Nércio Machele, Oficial de Comunicações do Centro de Investigação em Saúde de Manhiça (CISM) discute a importância das ciências sociais na investigação em saúde com Felizbela Materrula, Coordenadora da componente social do BOHEMIA e Pesquisadora em Sociologia da Saúde e Antropologia Médica, na Área de Estudos de População do CISM.
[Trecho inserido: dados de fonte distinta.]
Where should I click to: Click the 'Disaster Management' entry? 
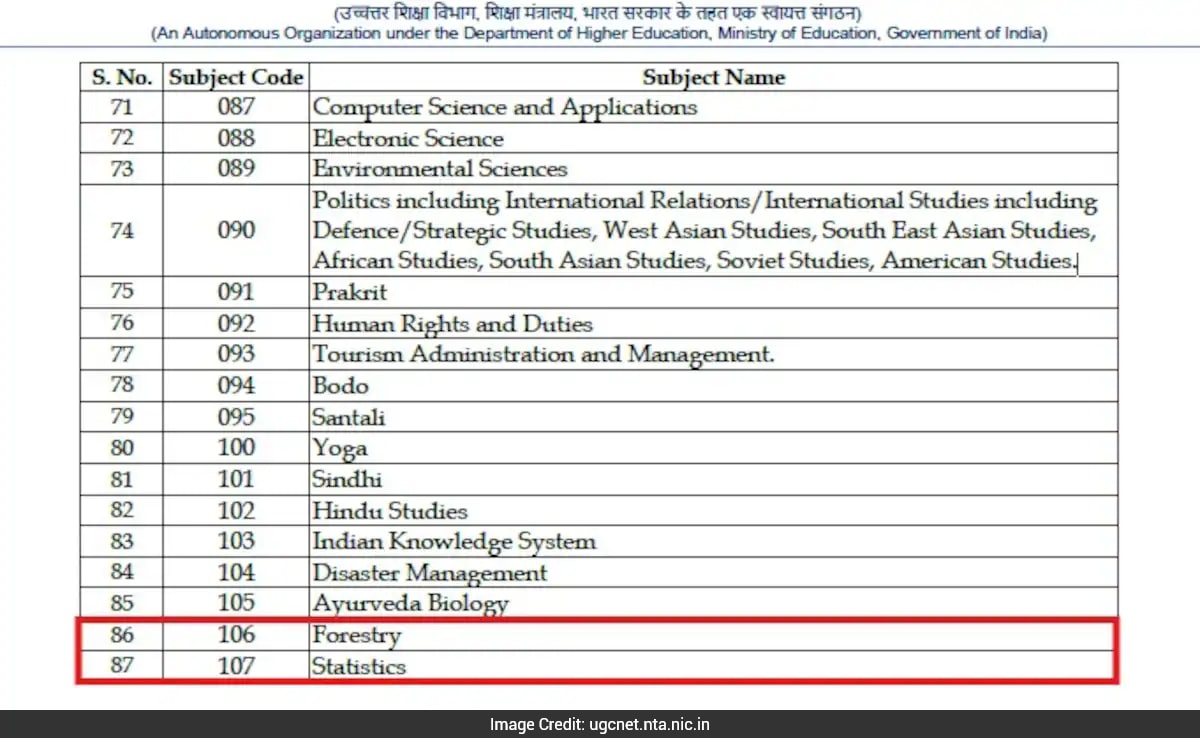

Residentes do distrito de Mopeia presentes no lançamento do ensaio da BOHEMIA sobre a administração maciça de medicamentos (Foto: Nércio Machele, CISM)

“O que me levou a seguir as ciências sociais foi o gosto de trabalhar com as pessoas. Ao estar a pesquisar nessa componente, somos obrigados a trabalhar com questões culturais, políticas, religiosas ou sociais, portanto, há sempre aquela interação entre o nosso objecto de estudo e o que pretendemos estudar/investigar. Mas também, em ciências sociais, há sempre aquele gosto de procurar uma solução para um problema específico da vida social”, diz Felizbela Materrula, Pesquisadora em Sociologia da Saúde e Antropologia Médica, na Área de Estudos de População do CISM, que coordena actualmente a componente social no âmbito do projecto BOHEMIA.
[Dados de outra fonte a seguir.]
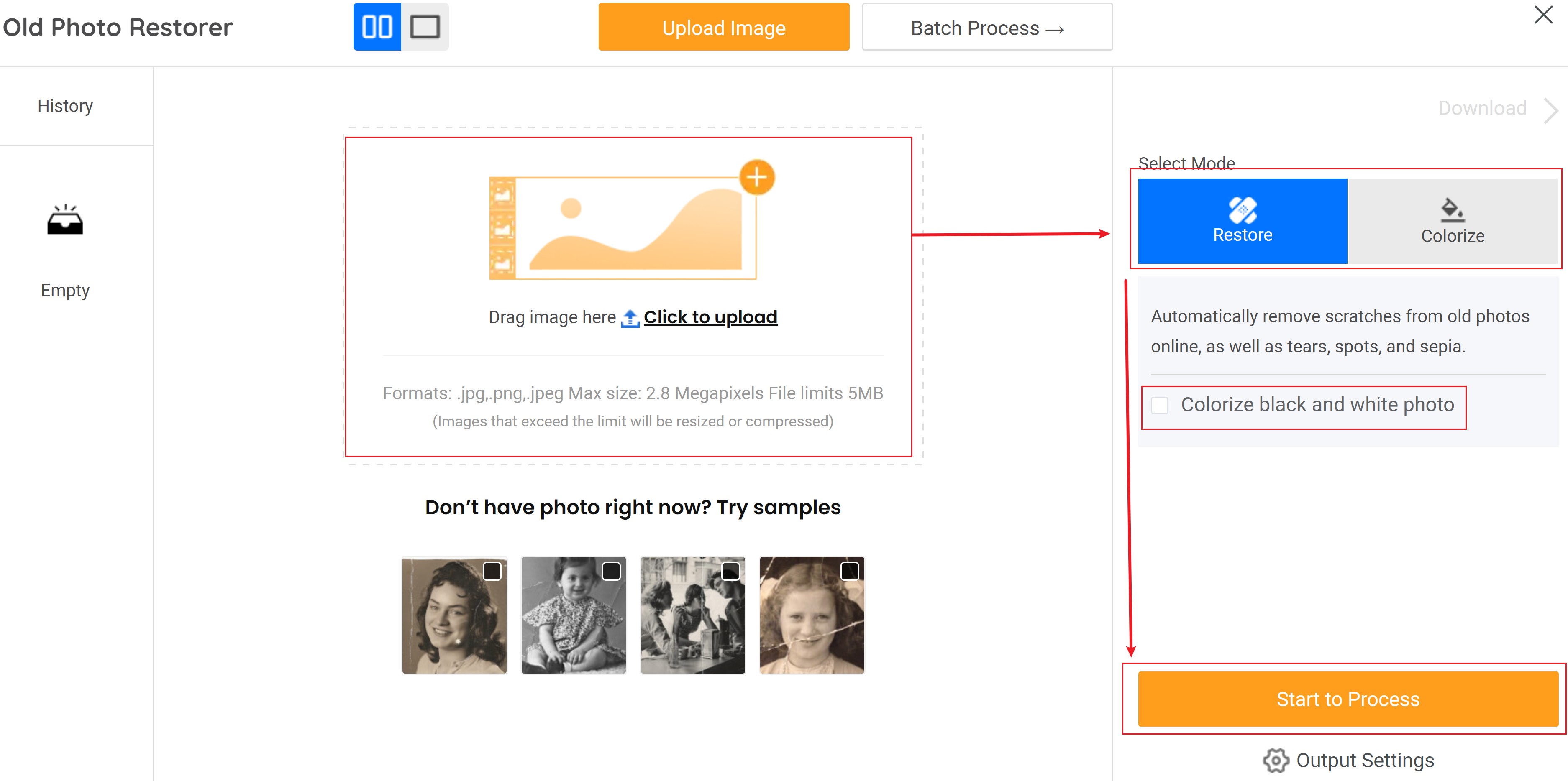Follow the Click to upload link

710,317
Melhorar as condições de saúde e mudar os comportamentos

Materrula, defende que a implementação de estudos socio-comportamentais nas comunidades pode trazer impactos positivos, pois, tem potencial para promover a melhoria das condições de saúde das comunidades, como também, a mudança de comportamentos, pois, “por exemplo, no projecto BOHEMIA para além de convidarmos os membros da comunidade a aderirem as campanhas, também, sensibilizamos a seguirem outros métodos de prevenção contra a malária, nomeadamente o uso correcto das redes mosquiteiras, a pulverização intradomiciliar, etc.

Para além da malária, não nos isentamos de abordar a problemática de saúde pública na actualidade, a COVID-19, aproveitando a nossa presença para sensibilizar as comunidades sobre os métodos de precaução impostas pelas autoridades sanitárias”.
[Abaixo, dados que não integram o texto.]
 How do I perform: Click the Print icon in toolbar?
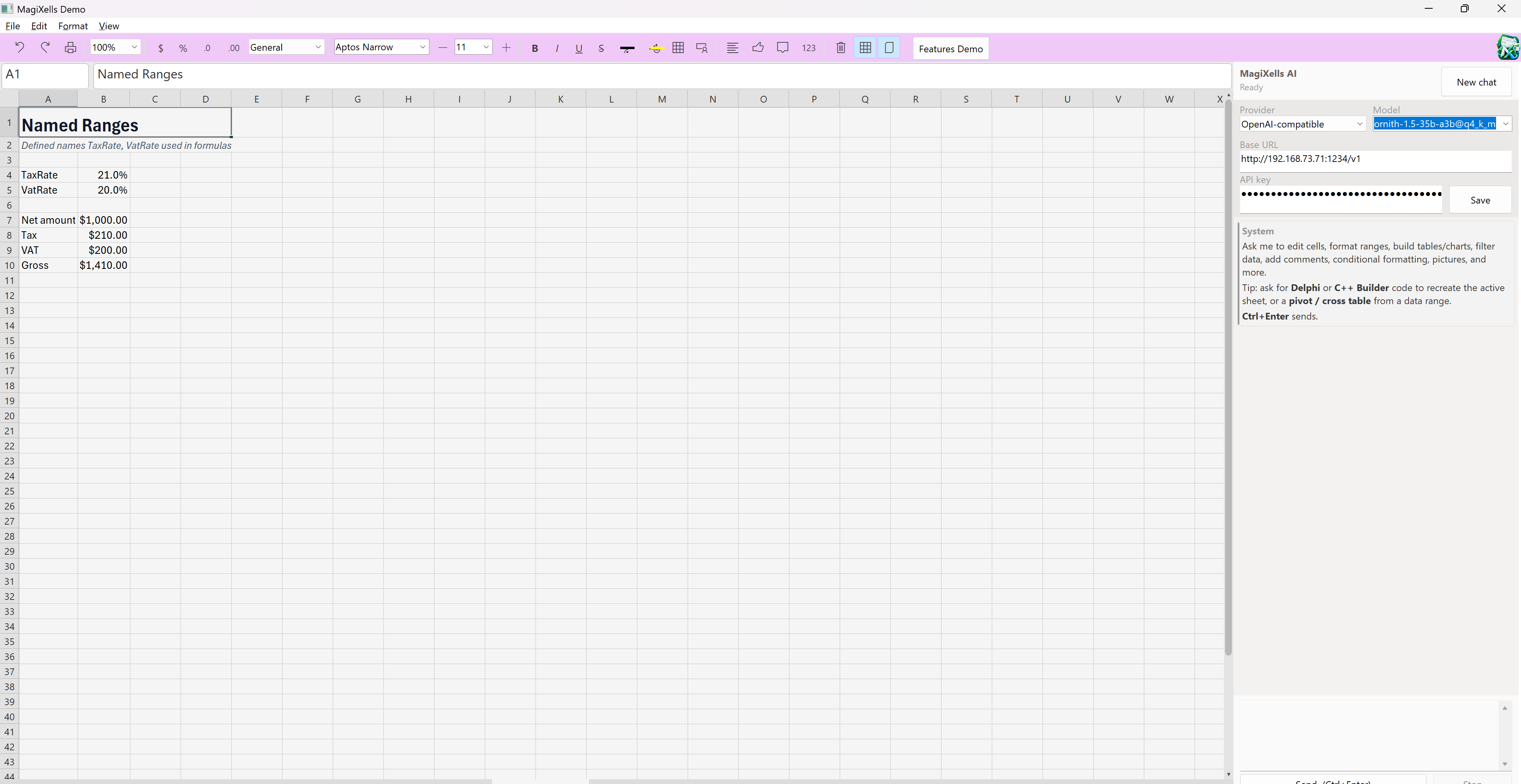[70, 48]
Situando projectos de saúde em contextos culturais

Aliás, segundo a pesquisadora, as comunidades deparam-se com outros problemas relacionados à área de saúde, que como profissionais devem reportar às autoridades competentes e junto à elas, envidar esforços para a sua resolução. “Um dos exemplos, foi um cenário que verificamos na localidade de “Lua-Lua”, no distrito de Mopeia, onde muitos residentes foram influenciados pela música de um cantor sobejamente conhecido, o Irmão Mbalua, que versa sobre o sinal da besta na qual ele diz que no âmbito da pandemia da COVID-19, todo medicamento que é dado às pessoas serve para marcá-las com o tal sinal. Isto fez com que tivéssemos muitas recusas de aceitabilidade para o projecto, em algumas áreas do Distrito, visto que questionavam se o que fazíamos, não era iria marcá-las com o “sinal da besta”. Mas também, no mesmo período, as comunidades tinham a ideia de que pelo facto de nós sermos portadores de máscaras, erámos portadores do vírus SARS-CoV-2”, comenta a pesquisadora.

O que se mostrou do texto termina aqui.